_Records:_

^^^^^^^^^^^^^^^^

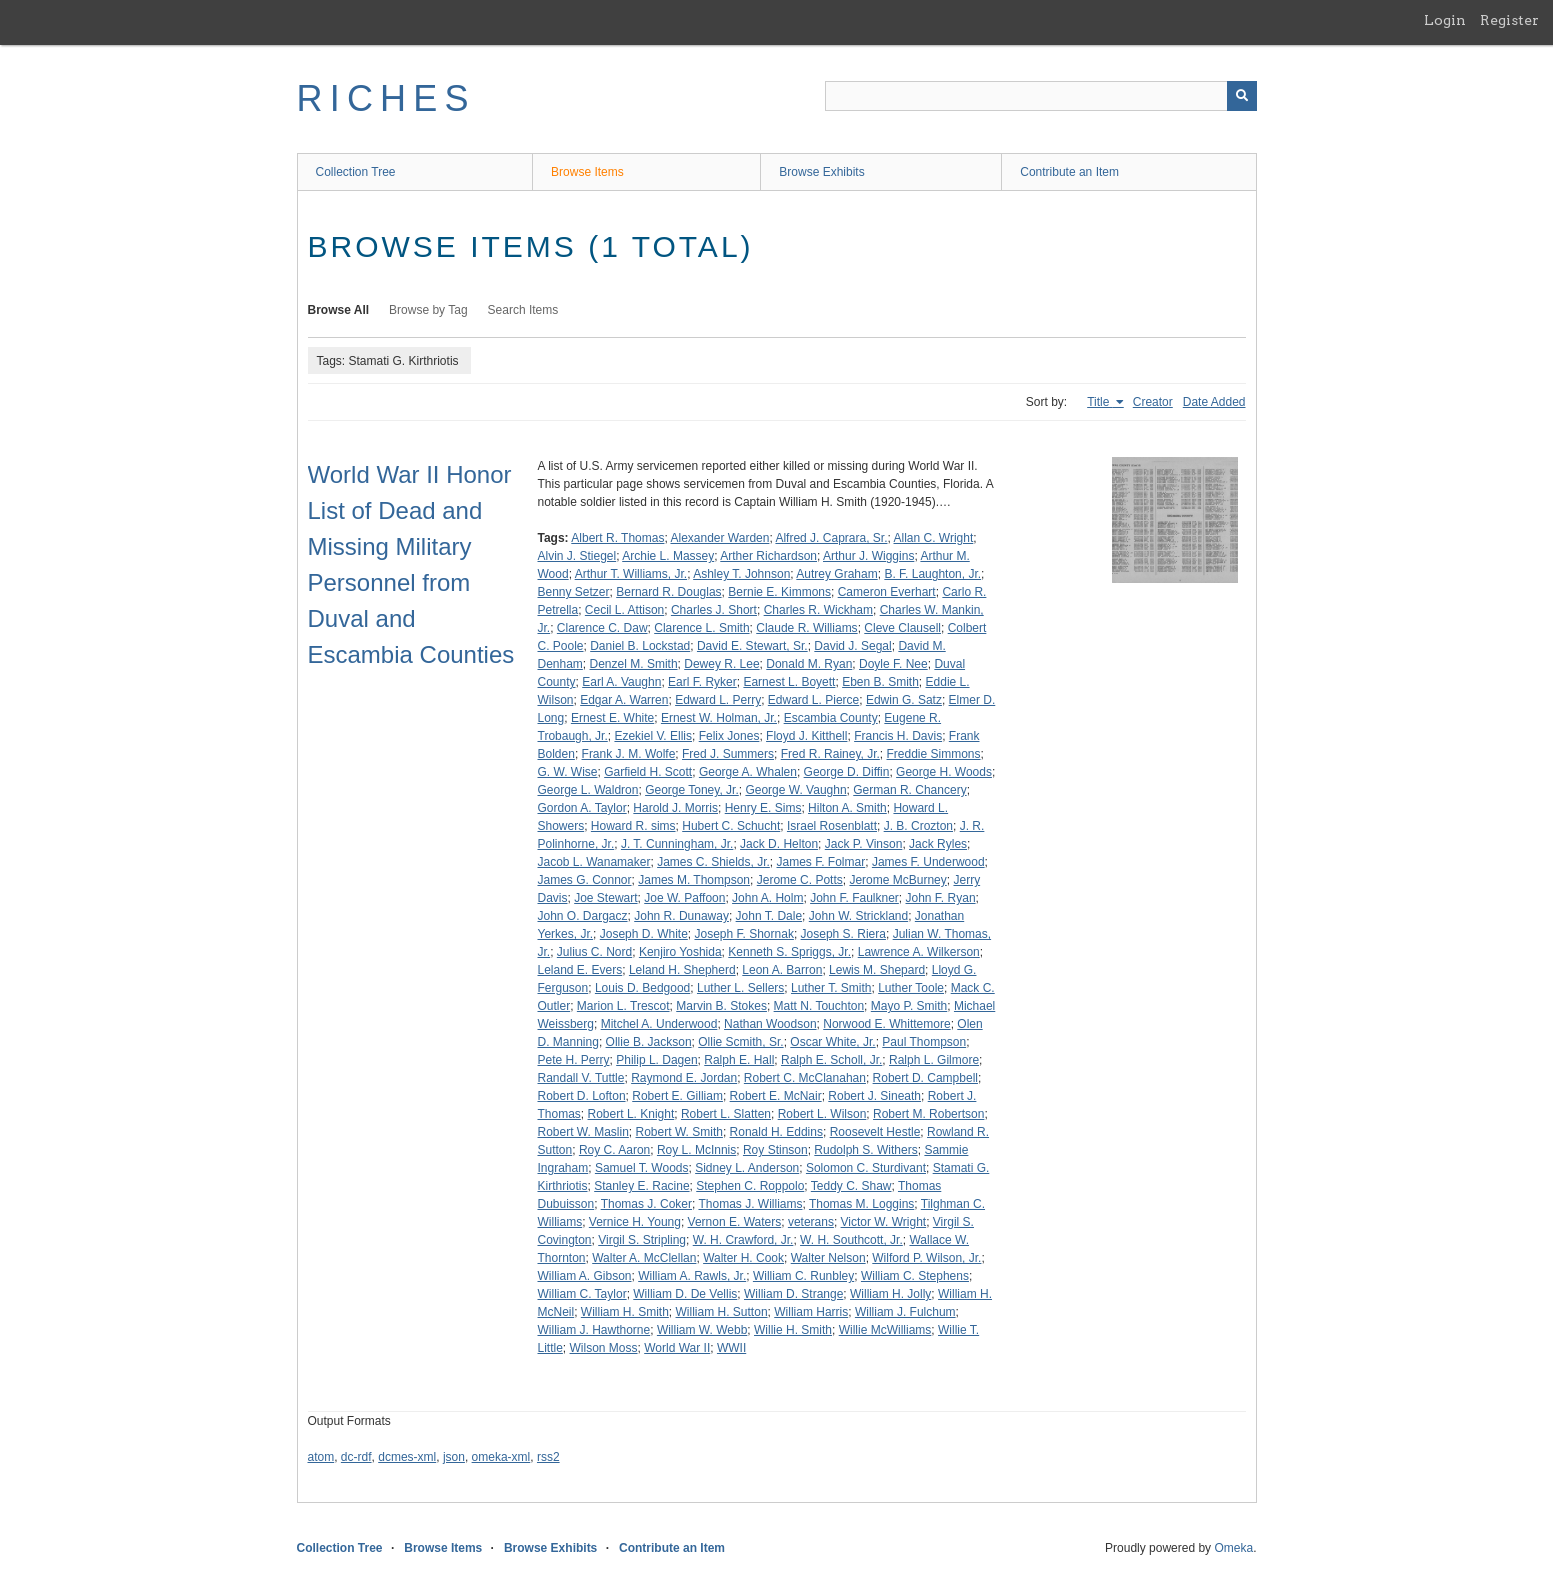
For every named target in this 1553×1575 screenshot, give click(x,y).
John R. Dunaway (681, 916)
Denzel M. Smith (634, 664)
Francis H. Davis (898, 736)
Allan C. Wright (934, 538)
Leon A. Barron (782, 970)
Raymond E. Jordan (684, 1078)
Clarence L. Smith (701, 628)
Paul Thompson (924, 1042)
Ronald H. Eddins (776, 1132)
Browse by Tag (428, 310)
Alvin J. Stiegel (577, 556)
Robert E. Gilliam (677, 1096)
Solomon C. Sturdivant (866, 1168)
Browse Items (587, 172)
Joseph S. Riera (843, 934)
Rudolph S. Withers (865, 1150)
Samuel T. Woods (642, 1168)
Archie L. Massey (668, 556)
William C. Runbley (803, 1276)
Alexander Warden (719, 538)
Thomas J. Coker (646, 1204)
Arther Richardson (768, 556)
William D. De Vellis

^^^^^^^^^^^^^^^^

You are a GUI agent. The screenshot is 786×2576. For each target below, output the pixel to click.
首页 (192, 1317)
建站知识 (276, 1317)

^^^^^^^^^^^^^^^^

_Goal:_ Reproduce the data verbatim, beginning at the line that contains "For every named" and stopping after the line that contains "Joseph S. Riera (843, 934)".

_Complete response:_
For every named target in this 1553×1575 screenshot, give click(x,y).
John R. Dunaway (681, 916)
Denzel M. Smith (634, 664)
Francis H. Davis (898, 736)
Allan C. Wright (934, 538)
Leon A. Barron (782, 970)
Raymond E. Jordan (684, 1078)
Clarence L. Smith (701, 628)
Paul Thompson (924, 1042)
Ronald H. Eddins (776, 1132)
Browse by Tag (428, 310)
Alvin J. Stiegel (577, 556)
Robert E. Gilliam (677, 1096)
Solomon C. Sturdivant (866, 1168)
Browse Items (587, 172)
Joseph S. Riera (843, 934)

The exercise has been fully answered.